Saturday, September 20, 2014

Two More (Inspirational) Weekend News Stories: Drew Bartscher Speaks Out Against Homophobic Slurs, Brenda Konkel and Robert Bloch Defy City Orders Not to Shelter Homeless


More weekend news stories — these about people who move me by their compassion and courage:


1. In Sioux Falls, South Dakota, Drew Bartscher was recently standing outside a popular bar when he overheard a woman use an anti-gay slur to her boyfriend. Bartscher asked her to refrain from using such language. The next thing he knew, the woman's boyfriend had knocked him down. 

As Bartscher says in the video clip at the head of the posting, his parents taught him values that compel him to stand up for people who are being abused. When he heard the anti-gay slurs, he thought about people he loves and the hurt that hateful words can cause them.

Bartscher is straight.

2. In Madison, Wisconsin, Brenda Konkel and Robert Bloch are facing fines for allowing homeless people to sleep on their front porch. Homelessness has increased in Madison 47% since 2010. Of those who are homeless in the city, there are 110 families with children. Konkel's response to the city's determination to fine her and her partner for sheltering the homeless:

These are human beings. If the city and the county aren’t doing this, why prevent us from doing it?
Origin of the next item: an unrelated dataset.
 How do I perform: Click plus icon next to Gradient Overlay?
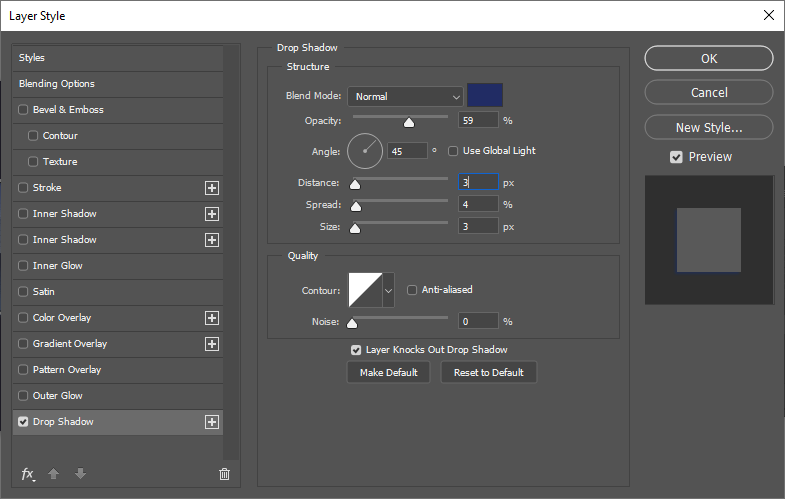[x=211, y=344]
I have no idea whether Drew Bartscher, Brenda Konkel, or Robert Bloch have any religious affiliation at all. Those kinds of insider-outsider, tribal-boundary questions have long since ceased to interest me.

What does interest me as I read their stories is how these three people become for me, as I read these stories about their compassion and courage, part of the cloud of witnesses of which the book of Hebrews (12:1) speaks when it tells us that we're surrounded by a great cloud of witnesses who inspire us to run with endurance the race set before us in our moral and spiritual lives. 

In fact, truth be told, I find much more inspiration in these people's stories than I do in the stories told these days by many members of my own Catholic faith community. Especially when so many of those stories are stories of cruel exclusion of people from the community and its sacramental life because these human beings happen to have been made gay by God . . . .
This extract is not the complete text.